◆ DIRECTIONS ◆
Each entry below is to be given again word for word, with no pictures.

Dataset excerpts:
________________________

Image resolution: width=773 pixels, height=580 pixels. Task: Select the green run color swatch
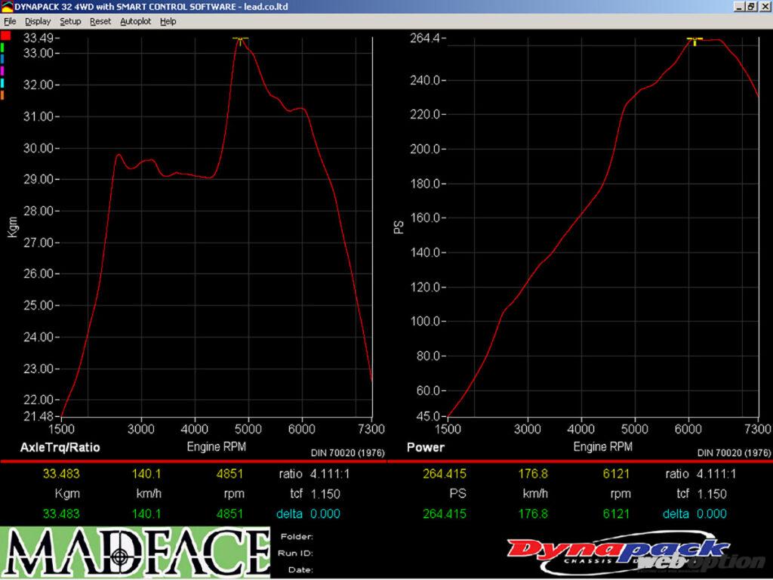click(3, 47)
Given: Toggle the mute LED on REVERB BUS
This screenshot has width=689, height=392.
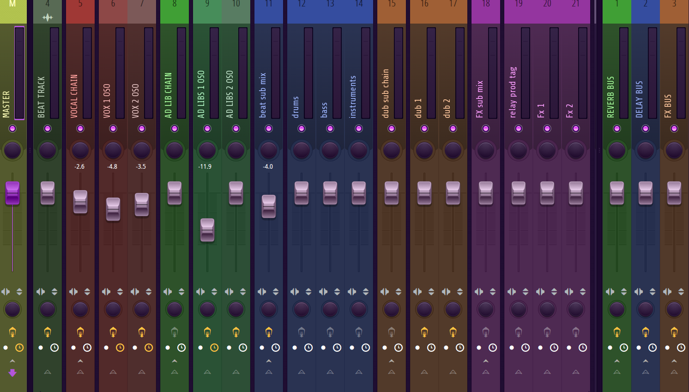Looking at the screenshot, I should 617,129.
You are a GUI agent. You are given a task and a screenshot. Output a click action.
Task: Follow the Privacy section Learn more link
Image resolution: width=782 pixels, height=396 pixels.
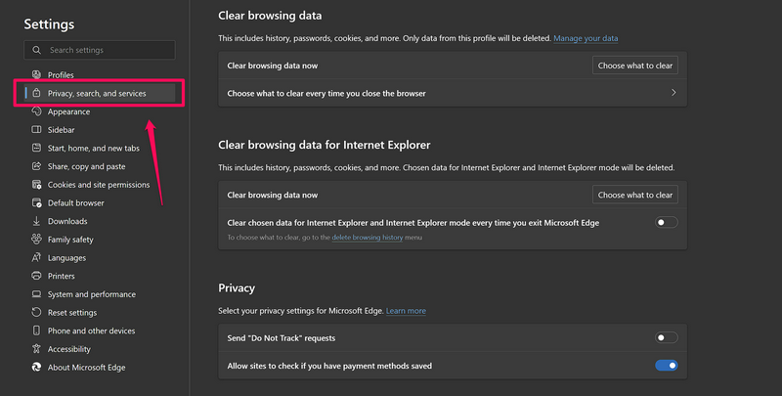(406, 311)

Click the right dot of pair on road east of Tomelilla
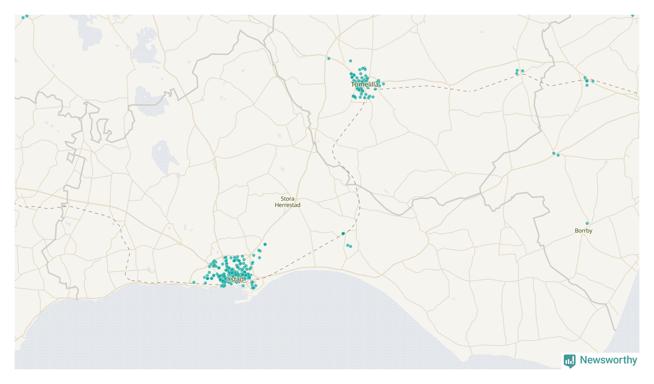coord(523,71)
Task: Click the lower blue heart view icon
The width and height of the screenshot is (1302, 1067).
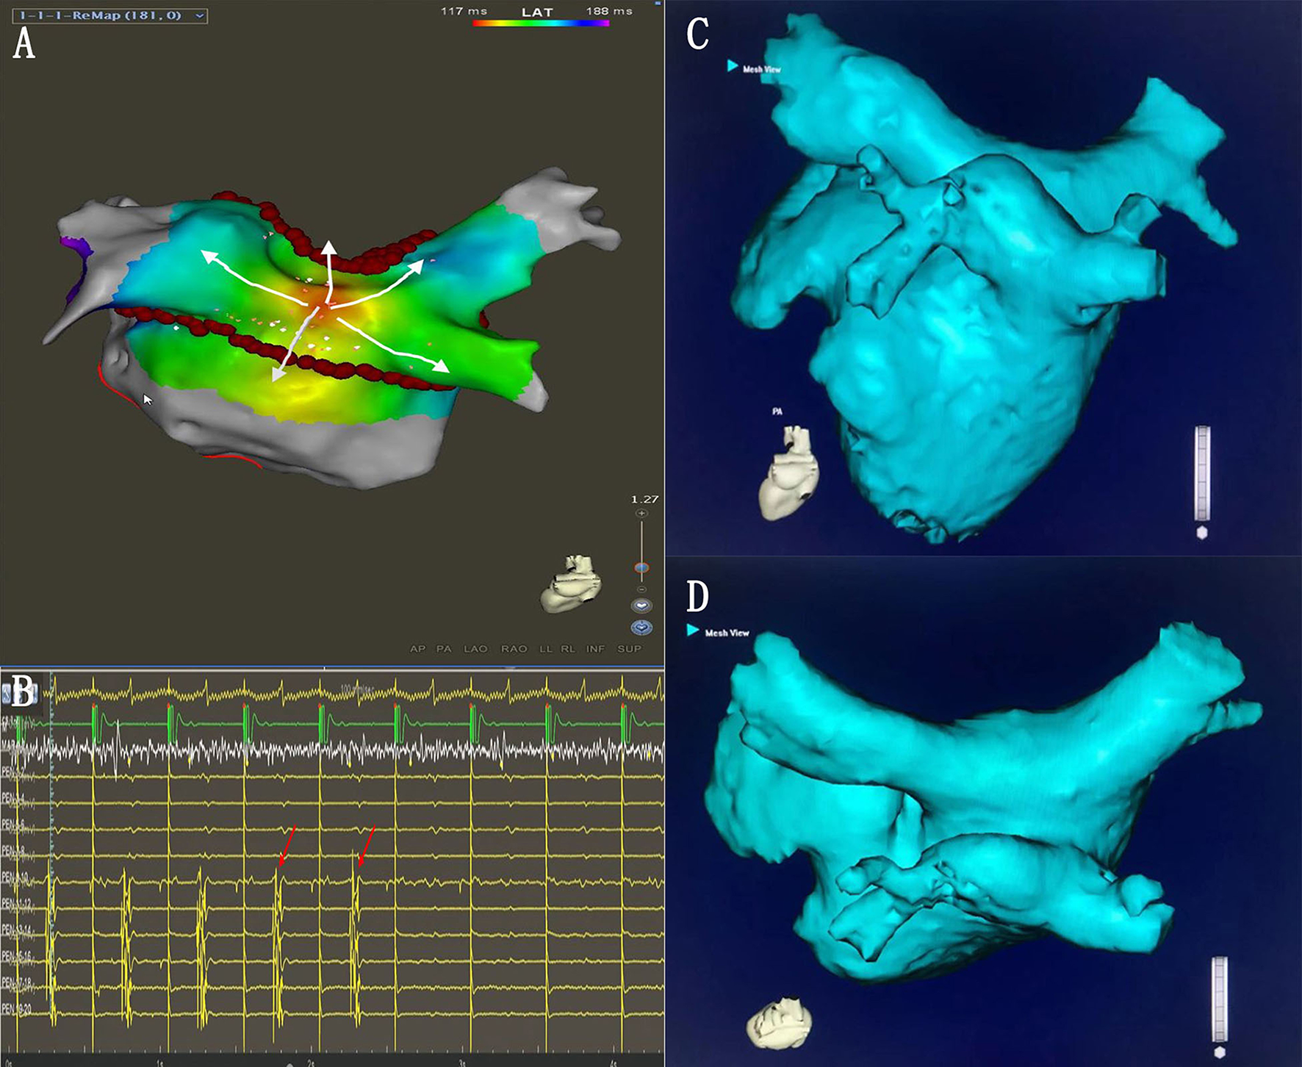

________________________

◆ REPLY TO THE EXERCISE ◆
Image resolution: width=773 pixels, height=580 pixels. Task: Select the green run color swatch
click(3, 47)
Given: Toggle the mute LED on REVERB BUS
This screenshot has width=689, height=392.
Looking at the screenshot, I should 617,129.
You are a GUI agent. You are given a task and a screenshot. Output a click action.
Task: Follow the Privacy section Learn more link
Image resolution: width=782 pixels, height=396 pixels.
(406, 311)

Click the right dot of pair on road east of Tomelilla
coord(523,71)
Task: Click the lower blue heart view icon
The width and height of the screenshot is (1302, 1067).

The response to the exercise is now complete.